THE PROBLEM: From the line that has "627x1568 pixels. Task: Click" down to the last line of the data below, set down every line exactly, but none of the pictures.

SUPPLIED RECORDS:
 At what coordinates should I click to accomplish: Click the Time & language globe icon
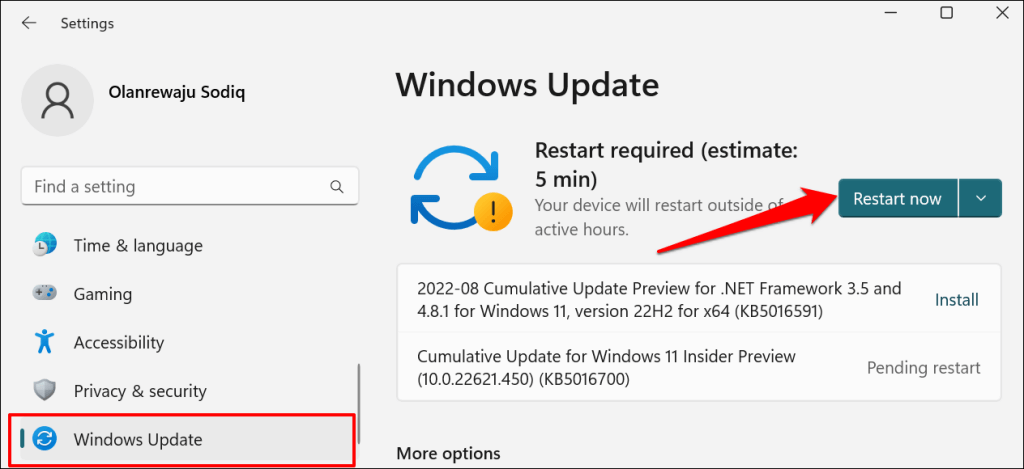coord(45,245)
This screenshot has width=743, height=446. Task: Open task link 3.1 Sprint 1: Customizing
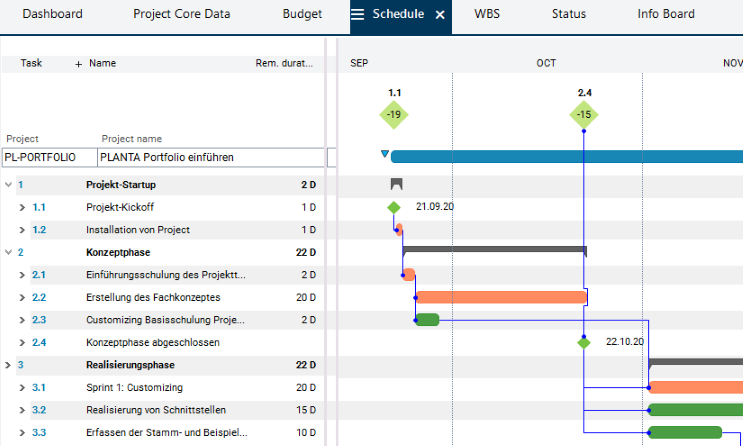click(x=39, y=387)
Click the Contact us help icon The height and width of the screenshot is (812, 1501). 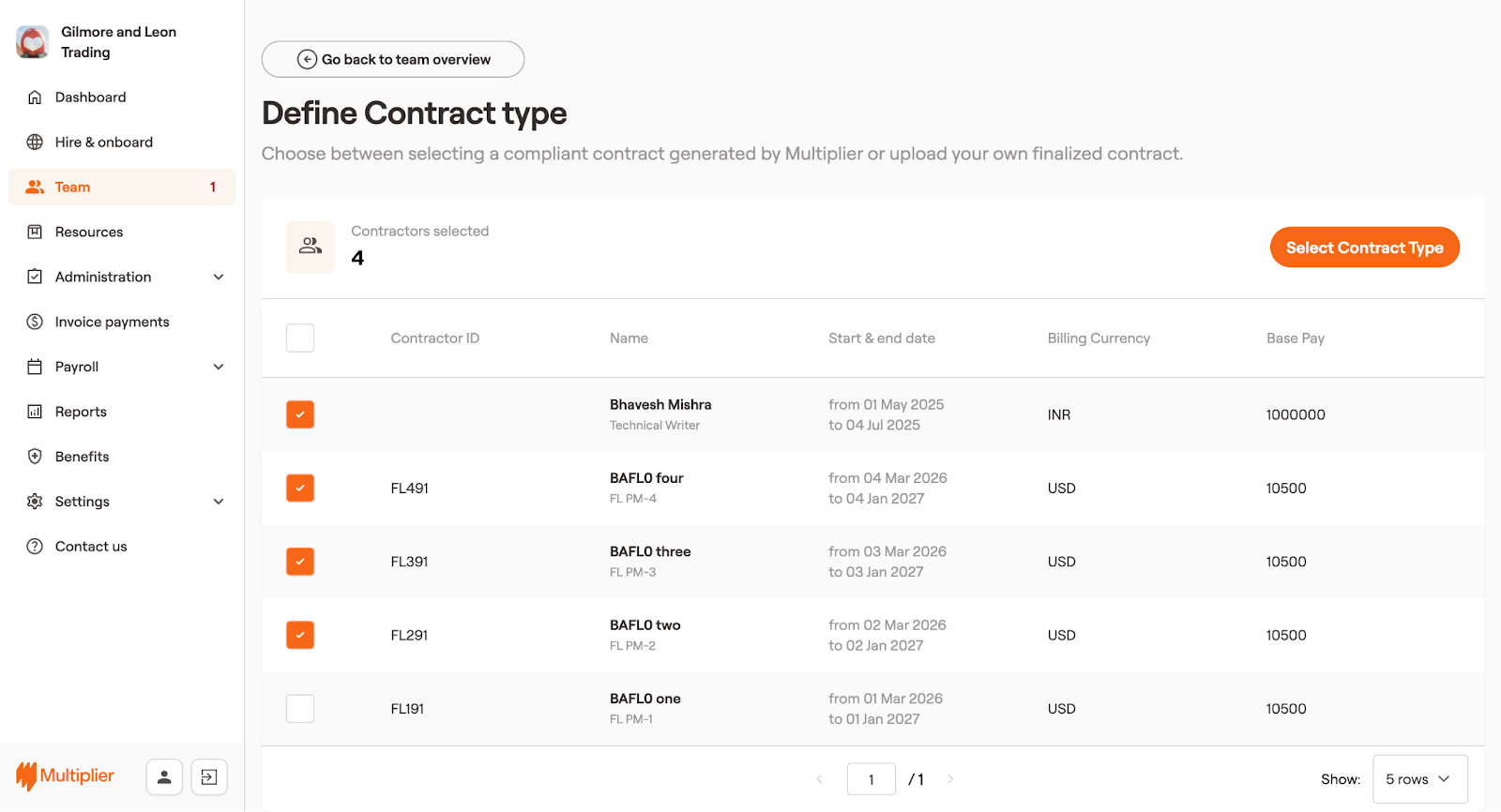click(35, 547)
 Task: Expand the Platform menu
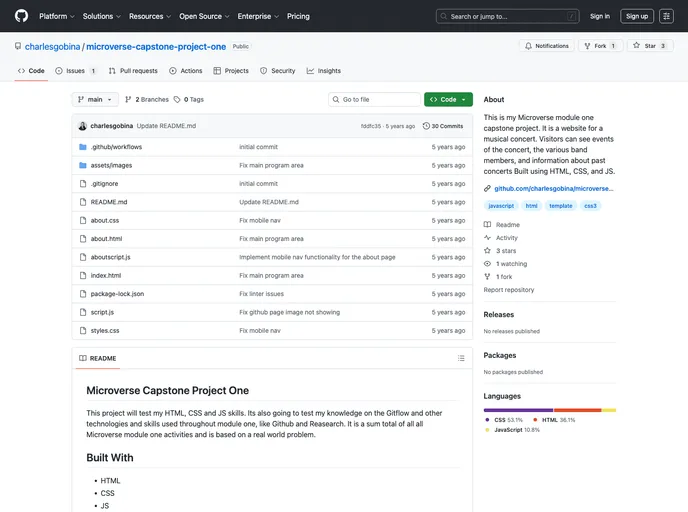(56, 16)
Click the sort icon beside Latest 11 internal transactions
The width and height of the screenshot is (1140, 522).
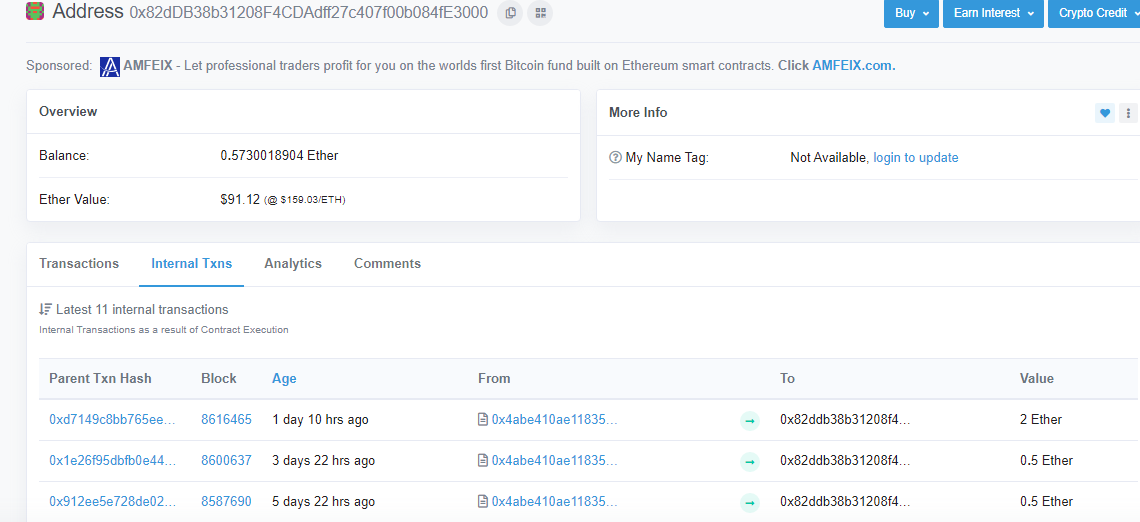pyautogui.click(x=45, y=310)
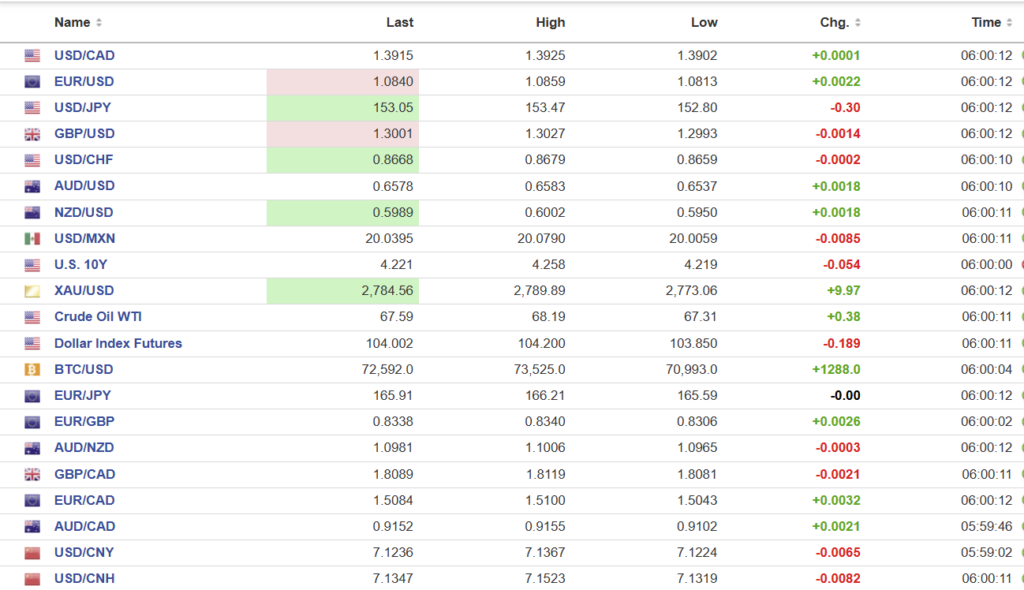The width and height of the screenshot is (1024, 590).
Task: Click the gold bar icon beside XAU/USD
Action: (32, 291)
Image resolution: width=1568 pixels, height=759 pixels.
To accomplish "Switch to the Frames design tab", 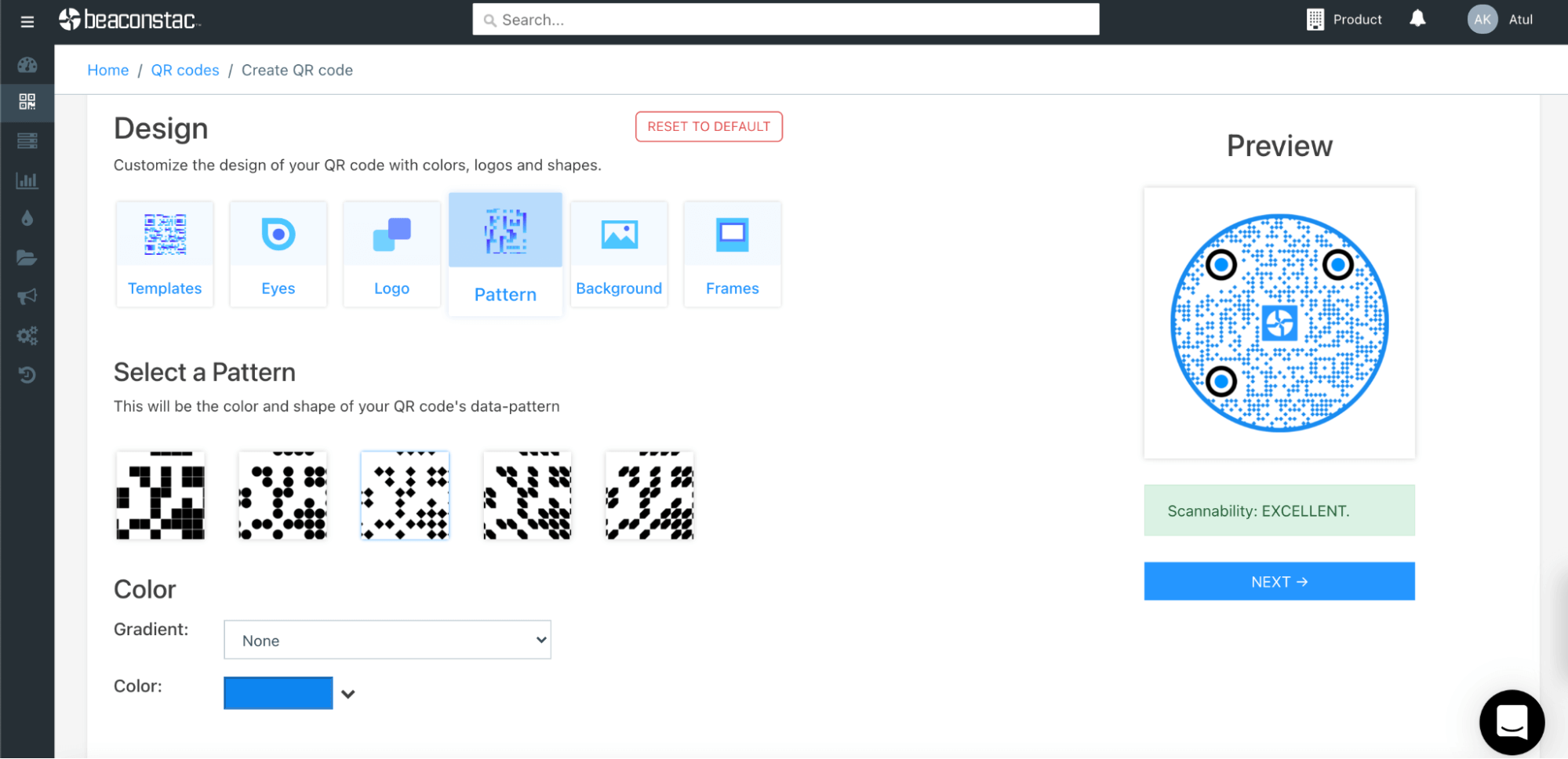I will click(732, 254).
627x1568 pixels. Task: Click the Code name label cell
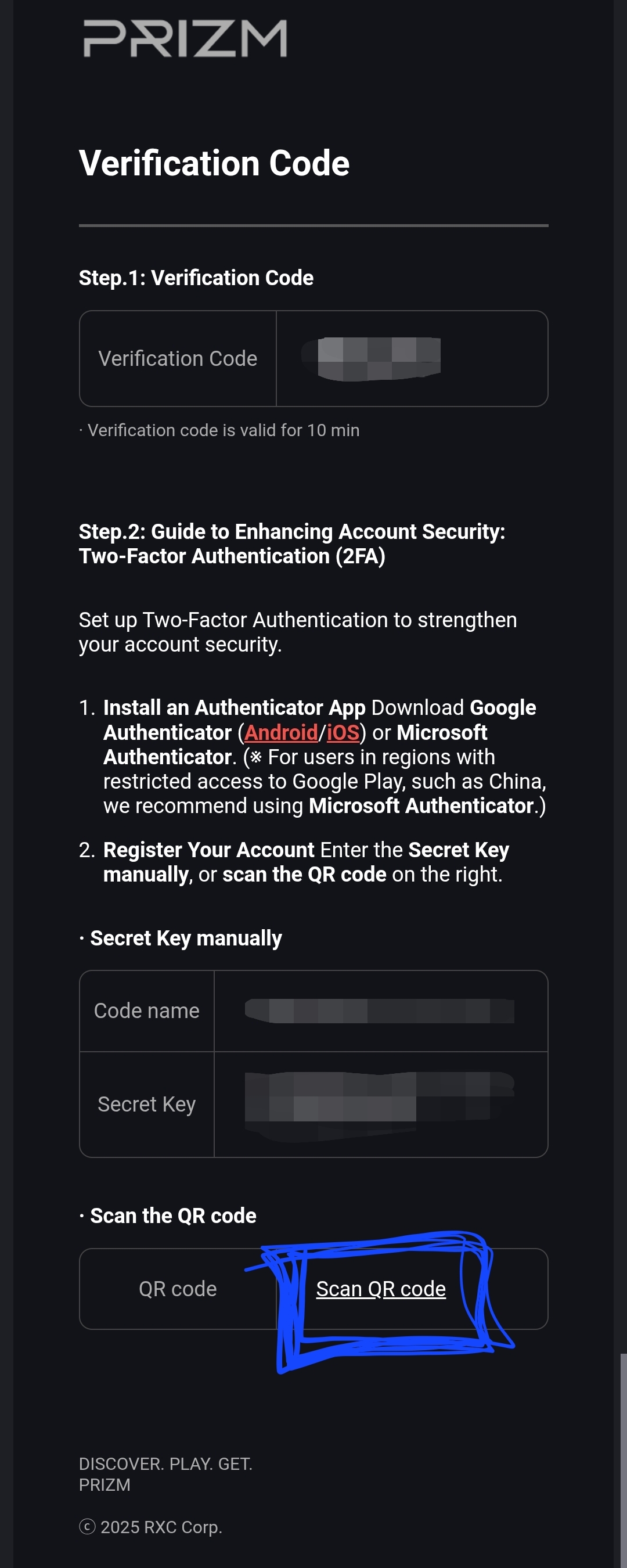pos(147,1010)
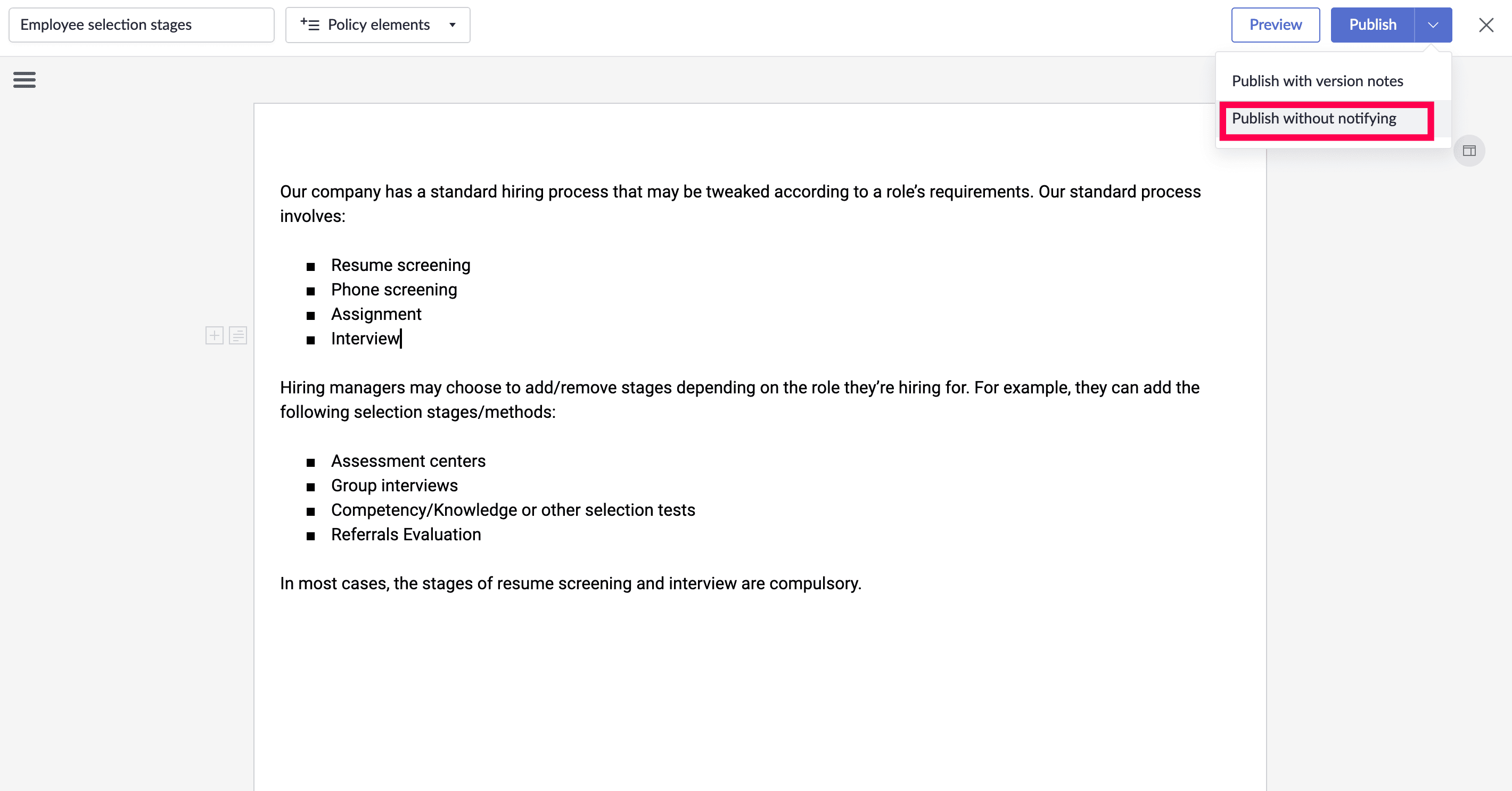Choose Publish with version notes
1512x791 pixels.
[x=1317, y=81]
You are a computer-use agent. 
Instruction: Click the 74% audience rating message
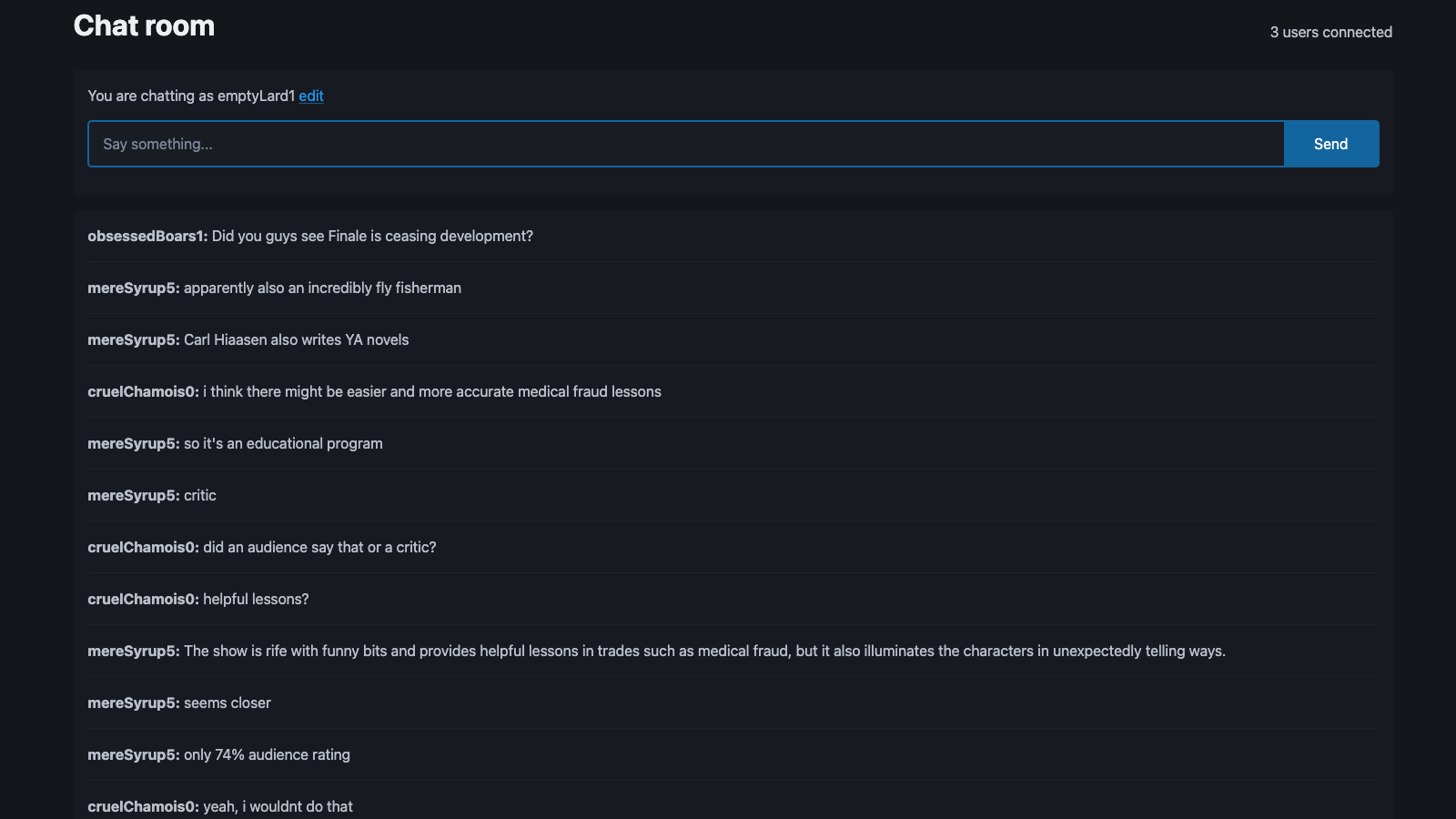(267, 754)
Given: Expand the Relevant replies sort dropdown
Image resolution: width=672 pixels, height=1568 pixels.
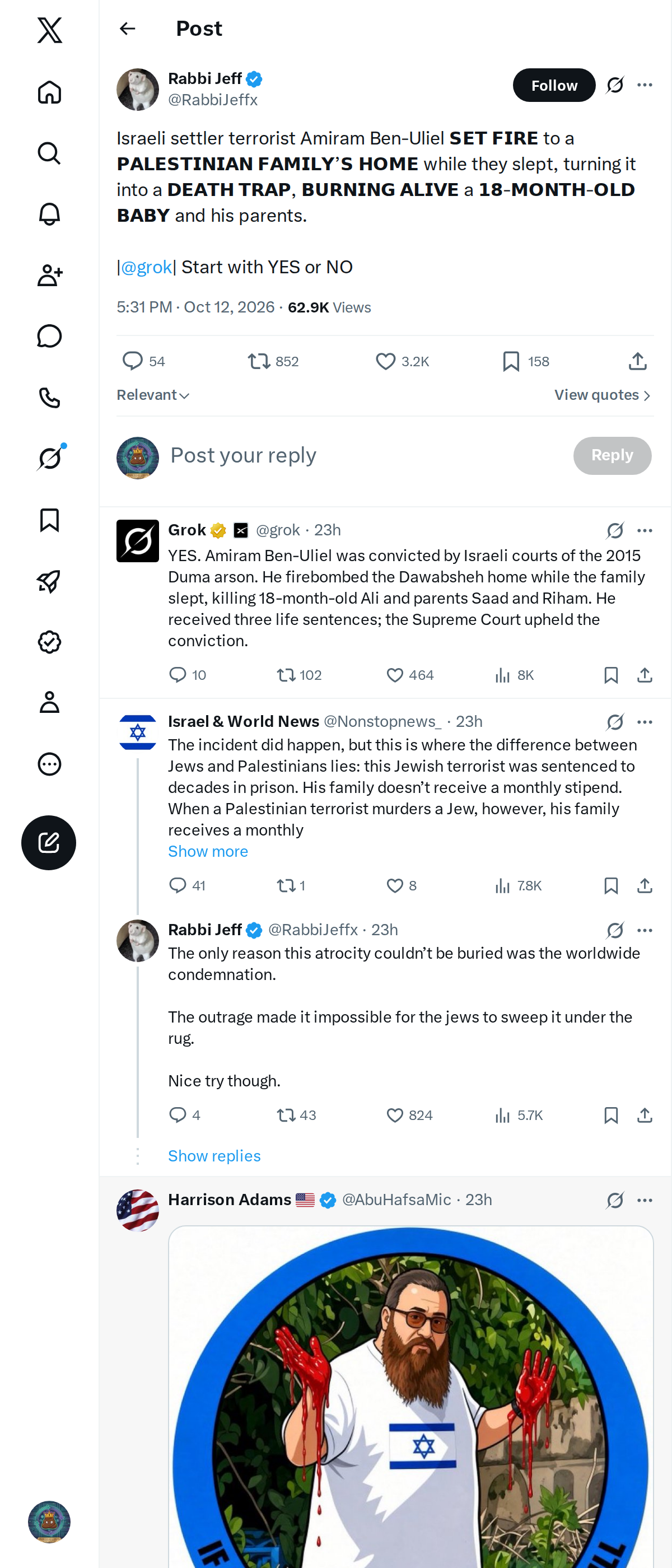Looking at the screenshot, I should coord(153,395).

EXERCISE ANSWER:
627x1568 pixels. Task: Click the Code name label cell
pos(147,1010)
Choose Publish with version notes
1512x791 pixels.
[x=1317, y=81]
You are a computer-use agent. 
Instruction: Click the 74% audience rating message
(267, 754)
Given: Expand the Relevant replies sort dropdown
Image resolution: width=672 pixels, height=1568 pixels.
Looking at the screenshot, I should coord(153,395).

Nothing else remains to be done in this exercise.